## Supplied text:
Internationalization Support

Background

  • See UTR 17, Unicode Character Encoding Model - if you're brave enough to tackle the mysteries of CCSs, CEFs, CESs, etc.
  • See also Sections 3.8, 9, 10 of Unicode 5 for more punishment.
  • See also the ICU page for lots of detailed documentation on how Unicode is supposed to work in running, software, including discussions of what can possibly go wrong.
  • There are three "encoding" forms, UTF-8, UTF-16, and UTF-32; there are also UCS-2 and UCS-4.
  • JSON must be unicode
  • The default encoding form of JSON is utf-8 unicode, which effectively means it must be supported, but JSON data can also be delivered in the other two forms
  • SPARQL syntax is UTF-8 Unicode: "The encoding is always UTF-8 [RFC3629]. Unicode code points may also be expressed using an \uXXXX (U+0 to U+FFFF) or \UXXXXXXXX syntax (for U+10000 onwards) where X is a hexadecimal digit [0-9A-F]". In other words, the SPARQL must detect and reject non-utf-8. But it isn't clear if a conformant SPARQL parser must accept unicode expressed with escapes (which is essentially utf-7).

Requirements

  • The XML header of a result should always explicitly declare the encoding
  • Content negotiation (Accept-Charset, Content-Type 'charset' parameter, etc.) should be used to specify encodings and forms
  • A SPARQL query whose Accept header specifies JSON must always return results in utf-8 if no other Charset is requested

Calendar support

Resources:

  • Joda "Joda-Time provides a quality replacement for the Java date and time classes."

## Problems and tasks:
A. In the internationalization support notes, what is named as the default encoding form of JSON?
B. Summarize the internationalization support notes in two sentences.
C. Add the next part of the internationalization support notes, starting after the Joda entry under calendar support.

[Text and item location entries]
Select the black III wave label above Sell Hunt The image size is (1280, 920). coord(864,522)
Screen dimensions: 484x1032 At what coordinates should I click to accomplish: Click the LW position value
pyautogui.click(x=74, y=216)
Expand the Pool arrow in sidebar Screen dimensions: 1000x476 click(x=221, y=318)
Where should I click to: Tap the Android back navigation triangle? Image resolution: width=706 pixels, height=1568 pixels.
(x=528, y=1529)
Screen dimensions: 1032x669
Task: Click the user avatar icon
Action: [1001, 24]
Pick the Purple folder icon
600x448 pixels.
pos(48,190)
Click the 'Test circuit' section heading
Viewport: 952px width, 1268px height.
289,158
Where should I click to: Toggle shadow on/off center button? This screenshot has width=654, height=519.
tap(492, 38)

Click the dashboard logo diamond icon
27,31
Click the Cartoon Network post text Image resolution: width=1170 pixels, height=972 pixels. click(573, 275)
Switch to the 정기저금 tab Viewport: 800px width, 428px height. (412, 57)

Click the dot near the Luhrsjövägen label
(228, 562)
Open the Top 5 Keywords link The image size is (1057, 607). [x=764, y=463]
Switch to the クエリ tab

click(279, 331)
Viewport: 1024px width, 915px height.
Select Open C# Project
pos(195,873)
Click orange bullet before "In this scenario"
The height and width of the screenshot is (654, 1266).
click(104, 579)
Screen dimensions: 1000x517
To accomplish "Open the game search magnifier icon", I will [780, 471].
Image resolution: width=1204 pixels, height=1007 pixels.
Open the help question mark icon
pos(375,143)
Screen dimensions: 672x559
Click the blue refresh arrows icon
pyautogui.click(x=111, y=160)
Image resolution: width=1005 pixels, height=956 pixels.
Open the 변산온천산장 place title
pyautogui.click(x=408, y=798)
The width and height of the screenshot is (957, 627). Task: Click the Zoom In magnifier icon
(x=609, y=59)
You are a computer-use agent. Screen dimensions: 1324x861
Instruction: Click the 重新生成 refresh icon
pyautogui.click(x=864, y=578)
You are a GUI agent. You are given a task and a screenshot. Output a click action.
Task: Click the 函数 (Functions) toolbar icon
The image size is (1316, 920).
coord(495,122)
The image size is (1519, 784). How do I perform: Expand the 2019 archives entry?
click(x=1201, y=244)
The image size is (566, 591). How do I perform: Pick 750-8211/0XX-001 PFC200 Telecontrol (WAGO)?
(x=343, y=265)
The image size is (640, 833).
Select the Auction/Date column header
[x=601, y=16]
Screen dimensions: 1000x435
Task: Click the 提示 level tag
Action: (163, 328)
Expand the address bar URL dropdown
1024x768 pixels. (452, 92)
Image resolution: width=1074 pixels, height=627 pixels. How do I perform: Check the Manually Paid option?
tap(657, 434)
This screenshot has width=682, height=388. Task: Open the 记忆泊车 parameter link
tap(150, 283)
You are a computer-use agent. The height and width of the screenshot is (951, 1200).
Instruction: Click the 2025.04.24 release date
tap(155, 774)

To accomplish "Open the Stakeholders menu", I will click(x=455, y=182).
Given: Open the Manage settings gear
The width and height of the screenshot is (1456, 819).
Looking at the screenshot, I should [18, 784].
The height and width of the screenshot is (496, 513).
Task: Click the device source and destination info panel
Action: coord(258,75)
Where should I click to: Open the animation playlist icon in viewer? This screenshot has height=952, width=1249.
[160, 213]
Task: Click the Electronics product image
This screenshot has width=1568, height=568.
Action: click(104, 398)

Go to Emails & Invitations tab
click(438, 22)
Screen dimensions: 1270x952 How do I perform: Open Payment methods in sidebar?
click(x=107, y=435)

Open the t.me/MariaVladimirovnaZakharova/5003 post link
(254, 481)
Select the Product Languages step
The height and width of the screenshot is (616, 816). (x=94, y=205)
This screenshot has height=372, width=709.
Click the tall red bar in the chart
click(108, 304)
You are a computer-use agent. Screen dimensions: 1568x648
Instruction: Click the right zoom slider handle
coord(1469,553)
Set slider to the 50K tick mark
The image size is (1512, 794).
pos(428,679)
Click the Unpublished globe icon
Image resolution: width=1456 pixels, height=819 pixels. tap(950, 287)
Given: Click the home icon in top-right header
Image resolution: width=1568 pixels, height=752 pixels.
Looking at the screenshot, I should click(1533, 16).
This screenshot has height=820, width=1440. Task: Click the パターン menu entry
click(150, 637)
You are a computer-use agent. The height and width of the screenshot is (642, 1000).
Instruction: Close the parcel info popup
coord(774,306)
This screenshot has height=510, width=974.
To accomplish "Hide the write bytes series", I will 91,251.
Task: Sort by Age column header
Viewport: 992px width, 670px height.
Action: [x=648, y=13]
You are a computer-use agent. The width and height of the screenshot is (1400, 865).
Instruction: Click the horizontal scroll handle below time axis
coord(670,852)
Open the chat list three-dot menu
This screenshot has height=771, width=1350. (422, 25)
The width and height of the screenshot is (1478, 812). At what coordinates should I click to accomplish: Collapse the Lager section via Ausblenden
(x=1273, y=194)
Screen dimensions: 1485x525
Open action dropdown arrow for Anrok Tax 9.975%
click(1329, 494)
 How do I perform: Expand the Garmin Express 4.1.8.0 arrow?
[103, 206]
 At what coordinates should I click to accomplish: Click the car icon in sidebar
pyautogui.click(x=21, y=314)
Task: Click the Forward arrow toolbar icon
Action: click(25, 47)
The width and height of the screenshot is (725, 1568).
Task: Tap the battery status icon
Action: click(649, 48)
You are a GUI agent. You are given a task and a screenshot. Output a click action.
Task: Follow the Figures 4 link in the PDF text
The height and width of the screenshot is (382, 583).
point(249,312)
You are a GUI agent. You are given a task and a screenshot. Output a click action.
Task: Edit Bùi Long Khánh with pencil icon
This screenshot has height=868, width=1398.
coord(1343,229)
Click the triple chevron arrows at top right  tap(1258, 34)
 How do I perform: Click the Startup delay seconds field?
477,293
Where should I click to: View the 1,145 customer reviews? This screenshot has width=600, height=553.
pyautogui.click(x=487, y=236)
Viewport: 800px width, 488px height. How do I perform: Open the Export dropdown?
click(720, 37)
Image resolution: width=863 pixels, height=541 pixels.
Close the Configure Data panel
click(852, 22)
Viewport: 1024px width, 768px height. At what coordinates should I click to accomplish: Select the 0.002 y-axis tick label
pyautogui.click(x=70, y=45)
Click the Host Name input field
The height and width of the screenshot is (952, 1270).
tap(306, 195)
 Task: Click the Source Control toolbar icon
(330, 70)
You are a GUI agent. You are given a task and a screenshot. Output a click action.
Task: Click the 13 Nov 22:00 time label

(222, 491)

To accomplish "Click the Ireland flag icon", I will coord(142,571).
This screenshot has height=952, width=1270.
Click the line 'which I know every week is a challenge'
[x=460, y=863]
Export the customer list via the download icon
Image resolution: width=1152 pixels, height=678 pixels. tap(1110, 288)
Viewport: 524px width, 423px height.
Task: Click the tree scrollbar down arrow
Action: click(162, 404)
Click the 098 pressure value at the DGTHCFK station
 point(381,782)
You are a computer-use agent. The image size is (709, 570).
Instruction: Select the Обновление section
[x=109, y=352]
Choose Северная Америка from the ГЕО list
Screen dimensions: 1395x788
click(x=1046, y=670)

## Task results:
A. UTF-8 Unicode.

B. The internationalization support notes point to UTR 17, parts of Unicode 5, and the ICU page for background, and they state that JSON must be Unicode with UTF-8 as its default form while SPARQL syntax is always UTF-8. They require that the XML header of a result declare its encoding, that content negotiation be used to specify encodings, and that a SPARQL query asking for JSON get UTF-8 results unless another charset is requested, and they list Joda-Time as a calendar resource.

C.
Collation support

UTS 10 Unicode Collation Algorithm

ICU Collation documentation

XQuery/XPath collation documentation

SPARQL

See the ORDER BY clause, which uses "<", whose semantics is defined by:
XQuery/XPath fn:compare operator.

SPARQL does not define a collation order, though one could be used for any undefined comparison. Examples of undefined comparisons include:
  • "a" and "a"@en_gb (a simple literal and a literal with a language tag)
  • "a"@en_gb and "b"@en_gb (two literals with language tags)
  • "a" and "a"^^xsd:string (a simple literal and an xsd:string)
Collation is only possible in SPARQL as an extension. The two possible extension points are:
  • Comparisons between language-coded literals.
  • User access (through FILTER, LET, or HAVING) to an implementation of fn:compare.
    Currently, we don't know of any projects that implement fn:compare.

Other

  • Acceptance and conversion of other encodings for incoming data?
  • Collations?
  • Date comparisons?
  • Other locale-specific logic?